Palangka Raya, Media Dayak
DPRD Provinsi Kalimantan Tengah (Kalteng) meminta Kepada Pemerintah melalui Dinas Pertanian, untuk merealisasikan bantuan Bibit Jagung berkualitas unggul, Pupuk Bersubsidi dan bantuan tenaga penyuluh pertanian, untuk masyarakat Desa Mampuak, Kecamatam Teweh Timur, Kabupaten Barito Utara.
Pasalnya, saat ini di Desa yang memiliki kisaran 350 Kepala keluarga (KK) tersebut, hampir 70 persen masyarakat menggantungkan hidupnya sebagai Petani Jagung, dengan kepemilikan lahan minimal 1 sampai 4 hektar per KK.
Menurut anggota DPRD Kalteng, Syahrudin Durasid, aspirasi masyarakat Desa Mampuak untuk mengembangkan sentra Pertanian berupa tanamam jagung, harus mendapat perhatian dari Pemerintah khususnya Dinas/Instansi terkait, karena hal tersebut sangat berpengaruh pada perekonomian masyarakat.
“Aspirasi ini harus mendapat perhatian dari Pemerintah khususnya bagi Dinas/Instansi yang bersangkutan, karena berpengaruh dan berdampak pada perekonomiam masyarakat setempat maupun daerah. Apalagi pengembangan sentra Pertanian berupa tanaman Jagung merupakan hal positif bahkam kedepannya bisa menjadi ikonik bagi Kabupaten Barito Utara.”Ucap Syahrudin, saat dibincangi media ini, di Gedung Dewan, jalan S.Parman, Senin (17/6) kemarin.

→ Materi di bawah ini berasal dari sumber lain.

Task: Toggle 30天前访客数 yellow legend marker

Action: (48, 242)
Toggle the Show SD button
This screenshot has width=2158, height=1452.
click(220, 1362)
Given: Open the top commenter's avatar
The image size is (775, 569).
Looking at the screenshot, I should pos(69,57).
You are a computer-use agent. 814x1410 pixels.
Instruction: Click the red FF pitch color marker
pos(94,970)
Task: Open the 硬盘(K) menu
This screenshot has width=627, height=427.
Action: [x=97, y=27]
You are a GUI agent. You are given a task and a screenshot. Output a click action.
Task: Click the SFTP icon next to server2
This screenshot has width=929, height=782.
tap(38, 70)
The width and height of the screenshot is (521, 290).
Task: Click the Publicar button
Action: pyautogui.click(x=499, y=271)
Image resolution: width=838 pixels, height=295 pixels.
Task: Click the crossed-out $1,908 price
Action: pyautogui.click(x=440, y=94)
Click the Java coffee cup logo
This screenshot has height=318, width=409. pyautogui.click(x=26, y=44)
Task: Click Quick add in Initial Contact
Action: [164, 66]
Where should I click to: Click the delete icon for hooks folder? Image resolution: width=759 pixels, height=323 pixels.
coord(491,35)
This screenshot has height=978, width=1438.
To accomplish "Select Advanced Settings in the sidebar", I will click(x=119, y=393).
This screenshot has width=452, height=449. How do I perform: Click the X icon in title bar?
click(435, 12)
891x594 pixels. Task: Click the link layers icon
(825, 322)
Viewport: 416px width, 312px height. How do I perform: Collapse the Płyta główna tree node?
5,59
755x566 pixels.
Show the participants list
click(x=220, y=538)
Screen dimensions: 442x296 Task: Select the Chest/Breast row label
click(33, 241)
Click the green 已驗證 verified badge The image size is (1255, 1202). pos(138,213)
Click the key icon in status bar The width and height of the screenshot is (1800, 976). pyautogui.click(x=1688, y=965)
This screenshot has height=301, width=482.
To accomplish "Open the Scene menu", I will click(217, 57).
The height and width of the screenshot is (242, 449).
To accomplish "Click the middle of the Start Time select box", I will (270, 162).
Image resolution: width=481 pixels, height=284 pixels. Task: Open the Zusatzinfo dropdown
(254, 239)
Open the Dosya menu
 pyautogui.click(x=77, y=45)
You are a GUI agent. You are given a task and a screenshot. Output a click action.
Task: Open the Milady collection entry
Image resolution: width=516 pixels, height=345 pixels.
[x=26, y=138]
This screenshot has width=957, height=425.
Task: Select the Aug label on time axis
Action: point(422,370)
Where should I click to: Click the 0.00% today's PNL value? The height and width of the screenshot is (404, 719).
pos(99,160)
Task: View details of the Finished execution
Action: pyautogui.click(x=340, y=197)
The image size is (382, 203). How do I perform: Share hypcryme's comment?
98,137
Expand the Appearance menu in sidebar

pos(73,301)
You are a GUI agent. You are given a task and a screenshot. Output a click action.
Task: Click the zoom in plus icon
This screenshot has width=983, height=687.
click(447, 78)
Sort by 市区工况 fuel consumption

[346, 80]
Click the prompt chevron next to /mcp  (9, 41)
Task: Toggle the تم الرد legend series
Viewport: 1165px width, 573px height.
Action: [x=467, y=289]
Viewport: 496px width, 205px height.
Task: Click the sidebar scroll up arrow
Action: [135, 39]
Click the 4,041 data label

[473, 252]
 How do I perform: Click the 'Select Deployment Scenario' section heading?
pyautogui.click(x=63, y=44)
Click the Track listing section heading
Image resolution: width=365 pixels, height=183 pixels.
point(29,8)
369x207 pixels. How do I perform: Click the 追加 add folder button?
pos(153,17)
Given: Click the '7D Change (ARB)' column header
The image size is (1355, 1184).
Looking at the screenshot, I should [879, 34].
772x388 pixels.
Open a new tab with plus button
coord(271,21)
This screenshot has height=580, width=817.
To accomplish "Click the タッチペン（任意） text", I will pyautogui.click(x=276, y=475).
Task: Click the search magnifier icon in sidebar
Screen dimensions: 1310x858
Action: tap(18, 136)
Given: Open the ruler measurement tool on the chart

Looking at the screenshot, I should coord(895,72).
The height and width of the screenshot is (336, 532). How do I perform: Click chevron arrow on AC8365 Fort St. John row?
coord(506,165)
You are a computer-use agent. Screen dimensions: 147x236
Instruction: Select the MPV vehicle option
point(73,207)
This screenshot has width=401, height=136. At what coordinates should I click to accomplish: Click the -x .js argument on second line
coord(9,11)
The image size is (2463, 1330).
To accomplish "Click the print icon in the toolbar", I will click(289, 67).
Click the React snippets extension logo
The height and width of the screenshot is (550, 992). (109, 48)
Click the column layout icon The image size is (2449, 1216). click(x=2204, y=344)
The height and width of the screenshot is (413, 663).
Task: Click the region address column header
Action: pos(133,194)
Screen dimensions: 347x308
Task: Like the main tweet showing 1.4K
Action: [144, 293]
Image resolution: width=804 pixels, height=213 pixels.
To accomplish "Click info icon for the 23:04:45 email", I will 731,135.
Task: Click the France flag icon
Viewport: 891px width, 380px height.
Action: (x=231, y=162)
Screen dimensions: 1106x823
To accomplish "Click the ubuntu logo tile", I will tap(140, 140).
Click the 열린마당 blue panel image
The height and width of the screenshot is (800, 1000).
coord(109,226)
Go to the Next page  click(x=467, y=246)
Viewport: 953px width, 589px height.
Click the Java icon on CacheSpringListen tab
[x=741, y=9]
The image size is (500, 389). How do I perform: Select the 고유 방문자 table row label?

Wakil rakyat dari Daerah Pemilihan (Dapil) Kalteng II, meliputi Kabupaten Kotawaringim Timur (Kotim) dan Seruyan ini juga mengungkapkan, pengembangan sentra pertanian juga termasuk dalam program Presiden Republik Indonesia , Joko Widodo, sehingga perlu adanya campur tangan Pemerintah untuk mendorong masyarakat mengembangkan substansi pertanian diwilayahnya.
“Hal ini juga termasuk didalam program pak Jokowi, sehingga perlu adanya campur tangan Pemerintah dalam mendorong masyarakat untuk mengembangkan potensi maupun substansi pertanian, dengan cara memberikan bantuan seperti yang diharapkan oleh masyarakat. Misalnya bantuan bibit unggul, bantuan Pupuk dan penambahan penyuluh pertanian.”Terang anggota Komisi B, yang membidangi Perekonomian dan Sumber Daya Alam (SDA) ini.
Selain itu, sambungnya, pengembangan sentralisasi tanaman Jagung di Desa Mampuak dapat menjadi contoh baik bagi daerah – daerah lain, untuk melihat potensi Pertanian yang cocok bagi daerahnya dan saat ini, ada beberapa daerah yang telah memiliki ikonik pertanian selain Kabupaten Barito Utara dengan hasil Jagung, diantaranya yaitu Kabupaten Seruyan dengan tanaman Pisang, Barito Timur (Bartim) dengan Tanaman Bawang merah dan Kabupaten Kapuas yang menjadi lumbung Padi Kalteng.
“Hal ini bisa dikatakan sebagai keunggulan Kooperatif dan harus dimanajemen dengan baik oleh Pemerintah, artinya setiap daerah saling mengisi kekurangan manajemen Regional dibidang Pertanian, seperti di Kabupaten Seruyan dengan hasil Pisang tanpa jantung, di Barito Utara dengan Hasil Jagung, di Kapuas dengan hasil Beras dan di Bartim dengan hasil Bawang merahnya. Jadi pada intinya fokuskan ke satu senta untuk mengangkat perekonomian daerah.”Pungkas Politisi dari Fraksi Partai Amanat Nasional (PAN) ini.(Nvd)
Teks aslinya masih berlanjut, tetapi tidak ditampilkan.